YOUR INSTRUCTIONS: Show every line in the records below that contains the string "Select".

[Entries on where items are located]
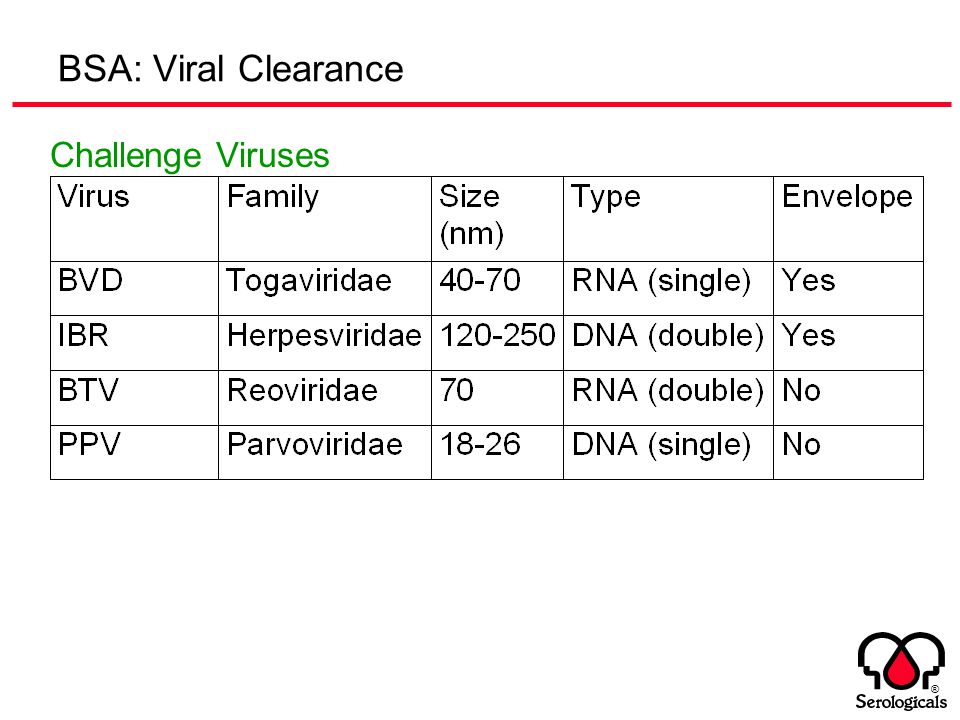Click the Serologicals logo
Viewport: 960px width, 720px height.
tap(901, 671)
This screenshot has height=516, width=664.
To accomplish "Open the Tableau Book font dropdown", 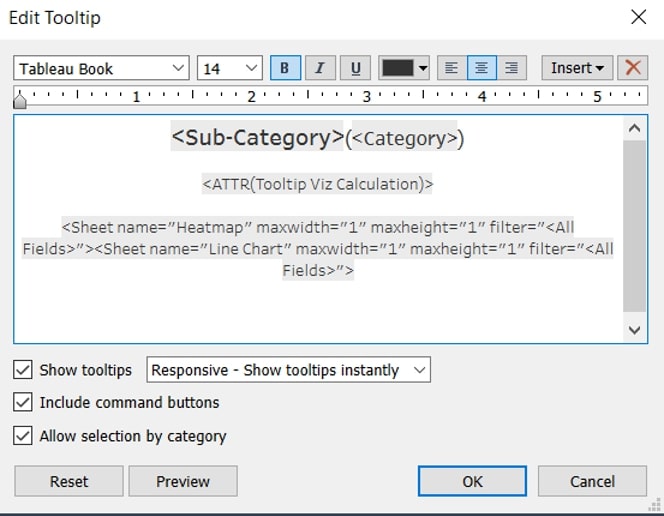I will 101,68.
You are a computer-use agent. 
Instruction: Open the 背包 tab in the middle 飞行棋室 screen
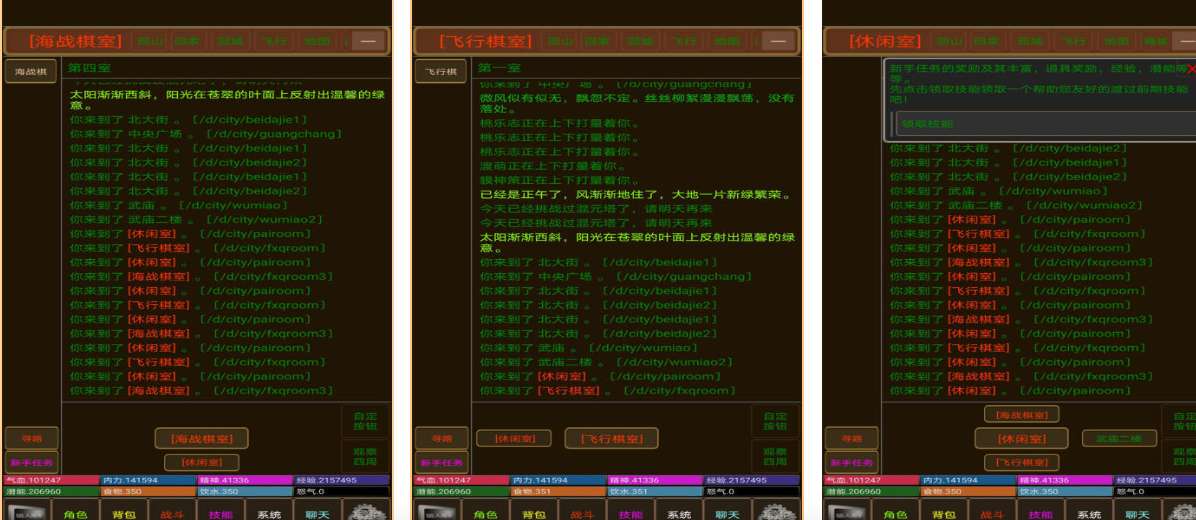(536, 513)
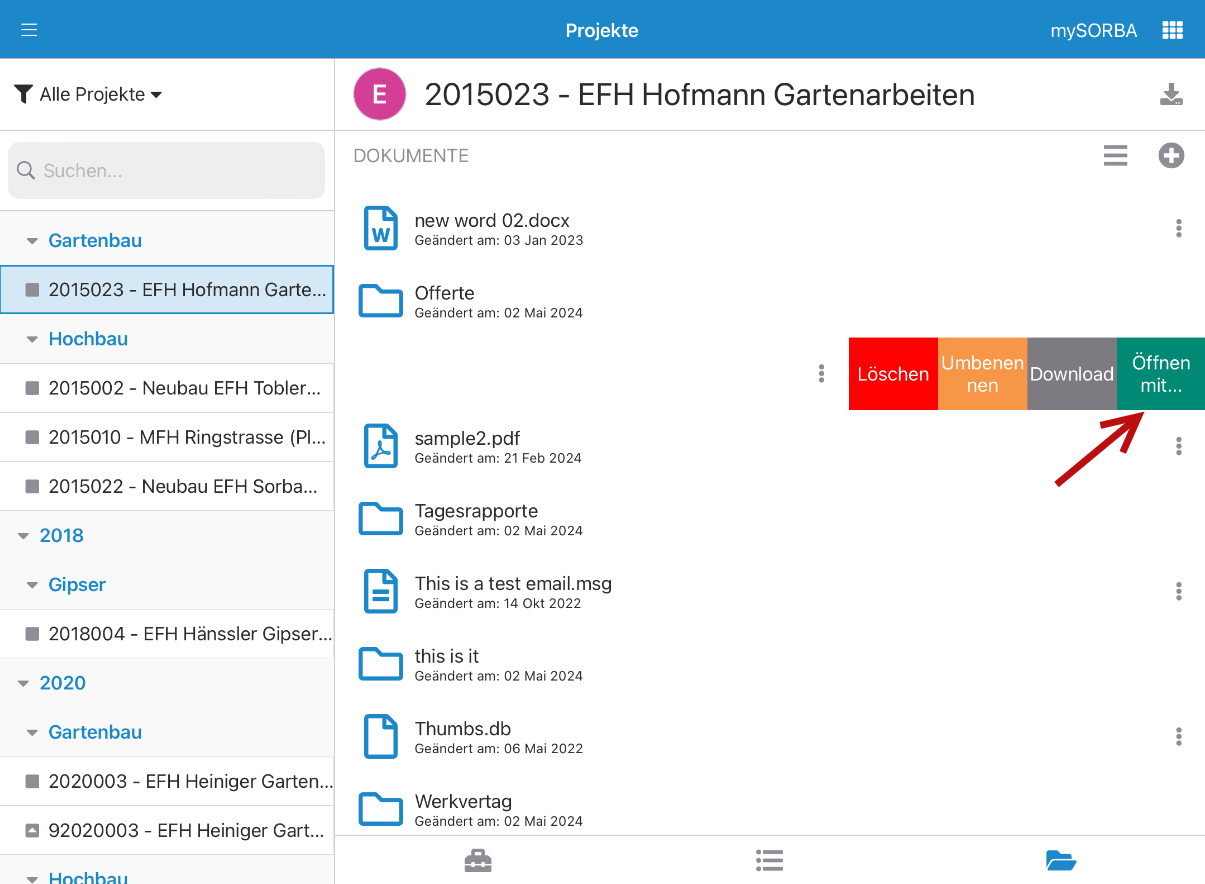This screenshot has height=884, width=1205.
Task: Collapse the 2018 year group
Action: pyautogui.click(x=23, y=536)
==
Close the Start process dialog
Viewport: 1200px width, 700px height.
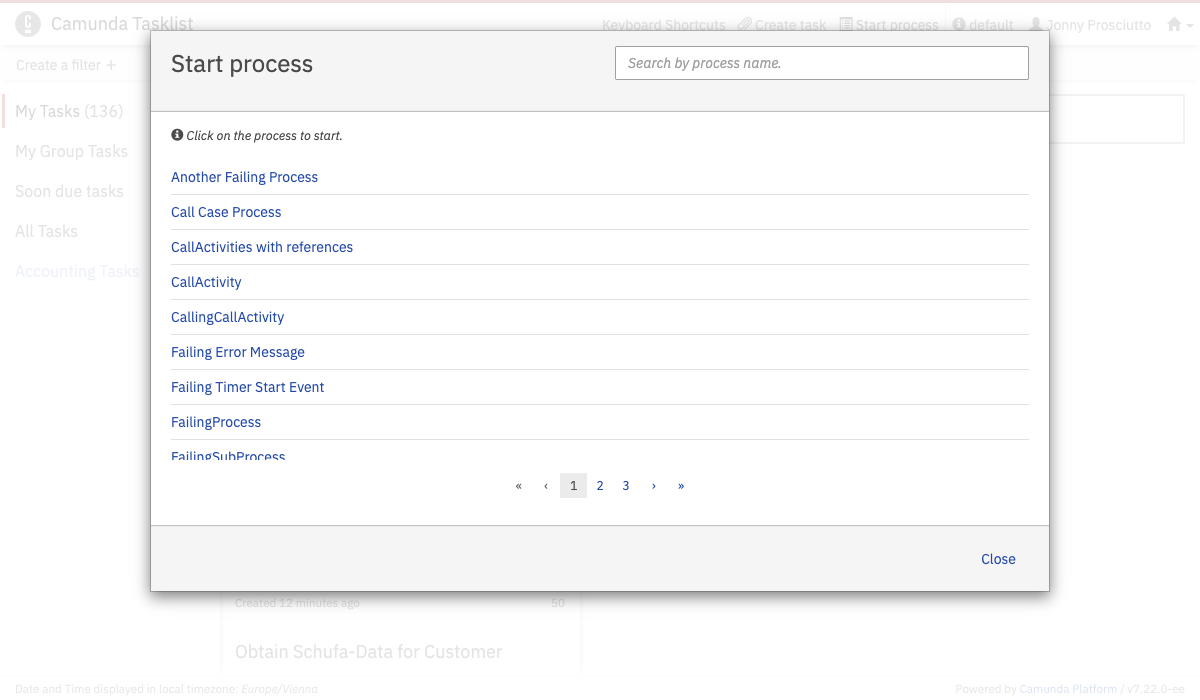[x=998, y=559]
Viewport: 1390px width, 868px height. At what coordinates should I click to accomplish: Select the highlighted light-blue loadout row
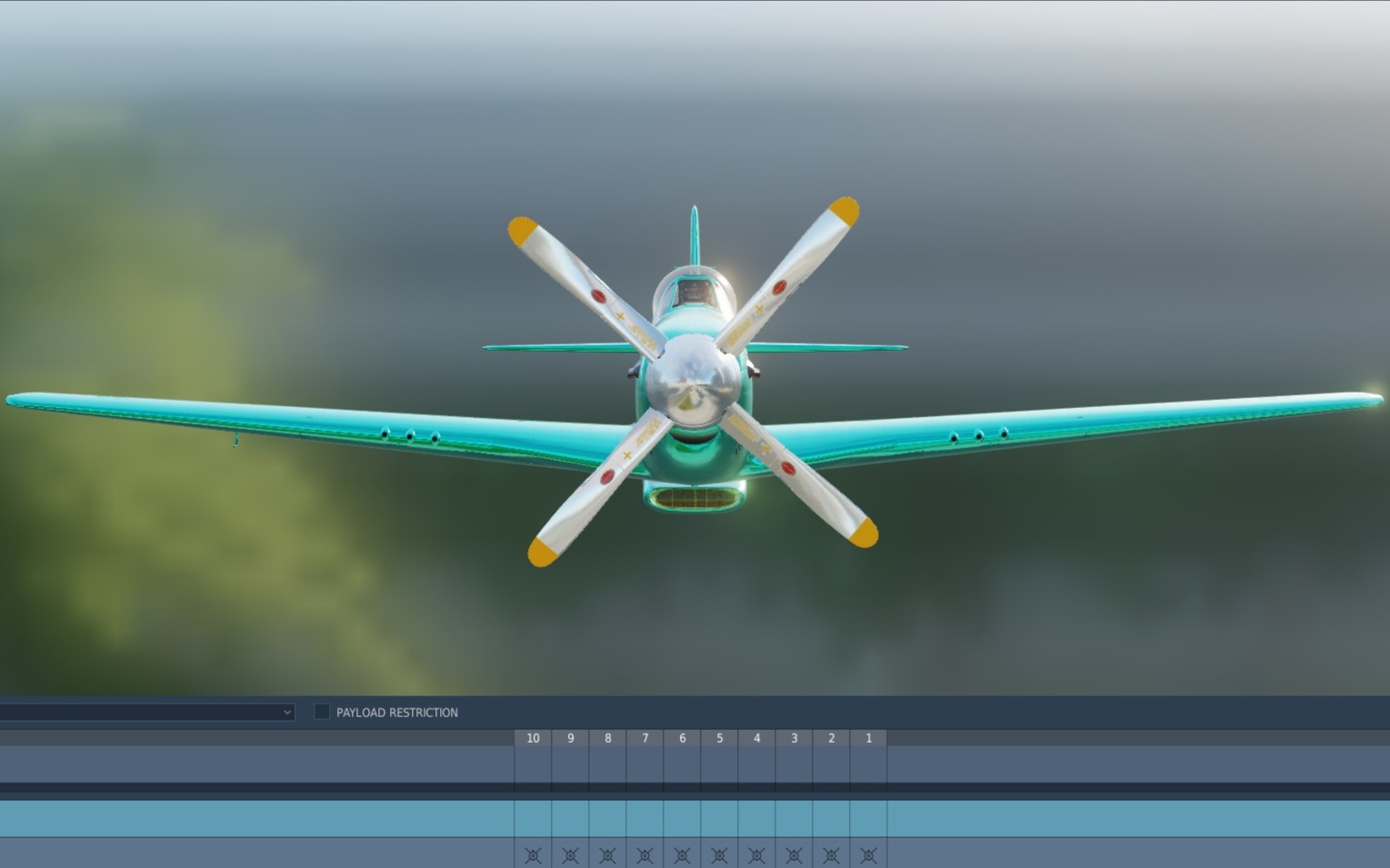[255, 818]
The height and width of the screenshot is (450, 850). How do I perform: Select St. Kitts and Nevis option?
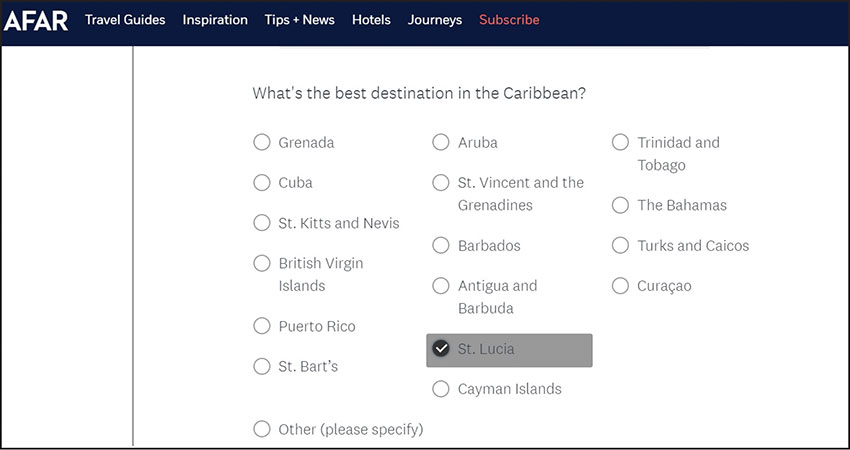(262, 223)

EXERCISE RESULT:
Viewport: 1390px width, 868px height. At what coordinates should I click to accomplish: Select the highlighted light-blue loadout row
The height and width of the screenshot is (450, 850). How do I perform: Select St. Kitts and Nevis option?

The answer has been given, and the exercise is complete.